Neither tribal President Tony Sanchez Jr., nor Chairman James Billie responded to interview requests from The Associated Press. But in an interview last month on CNN, Billie made it clear that neither the Redskins controversy nor any other outside force would alter the position tribal leaders agreed upon decades ago.
"Anybody come here into Florida trying to tell us to change the name, they better go someplace else, because we're not changing the name," Billie said.
The nickname "Seminoles" has been in place at Florida State since 1947 and the tradition of Osceola, the rider, and Renegade, the horse, dates to 1978 when a student on horseback led the football team out of the tunnel before a game against Oklahoma State. The school refuses to use them for more "traditional" mascot activities such as cheerleading or promotional appearances.
Florida State's decision to stick with the Seminole nickname counters a trend that started in 1972, when Stanford changed its nickname from Indians to Cardinal.
That sparked a number of other universities with Native American nicknames to consider similar changes. Some did, while others stuck with their names. Among them, the Utah Utes, who have a red-tailed hawk as their mascot, and North Dakota, where they held onto "Fighting Sioux" until 2012, when more than two-thirds of voters in a statewide election cast ballots to dump the nickname.
And, of course, Florida State, where "Seminoles," along with Osceola and Renegade, remain a central part of the football tradition. Osceola's outfit and makeup have been adjusted with input from the tribe, as the school, which once had a cartoonish mascot named "Sammy Seminole," has sought a more respectful portrayal of its symbols.

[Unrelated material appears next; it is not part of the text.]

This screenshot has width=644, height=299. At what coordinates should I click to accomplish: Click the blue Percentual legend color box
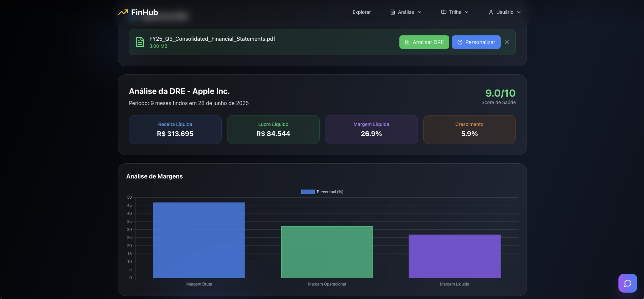point(308,192)
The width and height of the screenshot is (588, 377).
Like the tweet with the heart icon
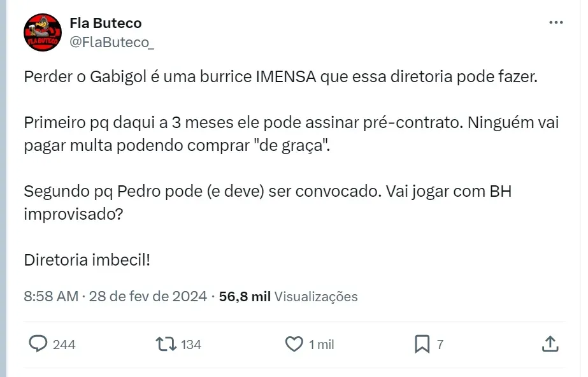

Meanwhile, Florida State fans are given wide credit for starting the "Tomahawk Chop" and the accompanying "war chant" that have become common at home games involving teams with Native American nicknames.
Patricia Wickman, an expert on Native American history and culture who advised Florida State when it changed the look of the horse and rider, said whatever adjustments were made don't make them historically correct. Native Americans in the Southeastern United States were largely hemmed in by water and didn't have much use for horses.
"Horses in swamps, they don't do so well," she said.
But even if the horse and rider were historically accurate, in her view, using it the way Florida State does is still far from politically correct.
"I think it's profoundly insulting," she said. "I think the time when non-Indians in this country could co-opt images with impunity is long over."
In 2005, the NCAA voted to ban schools that used "hostile and abusive" logos from the postseason.
Florida State was exempted from that ban in part because of its unique relationship with the Seminole Tribe of Florida.
When the tribe and university were negotiating an agreement, Wickman urged the tribe to try to get a small portion of the proceeds from souvineer sales. But the tribe wasn't in it for that sort of gain.
Instead, Florida State helps schools on the tribe's reservation, which has a population of more than 3,000, and also offers full scholarships to tribal members who attend the university.
The Seminole Tribe also sponsors the annual Bobby Bowden Award, given to a football player who demonstrates excellence on the field and in the classroom and community. Sanchez was on hand to present the award earlier this week.
"To have that kind of connection means a lot more than just use of the name," said Gary Bitner, who does public-relations work for the tribe.
Meanwhile, protests and complaints are rare at Florida State. Maryanski said an occasional letter may come into the president's office; the response usually starts with a careful explanation of the close relationship the university has cultivated with the tribe.
"We explain the richness of the tradition and how we respect their traditions," she said. "Once people understand the relationship, that goes a long way."
Though Wickman disagrees with using the Seminole as a mascot, she said her view is far from unanimous, even on the reservations across America.
"When an entity such as FSU does as well as FSU is doing, they're glad to see their own name carried forward successfully," she said. "I know it's not right, politically, as far as the Indian world is concerned. But there's no such thing as a corporate world view anywhere in the Indian world."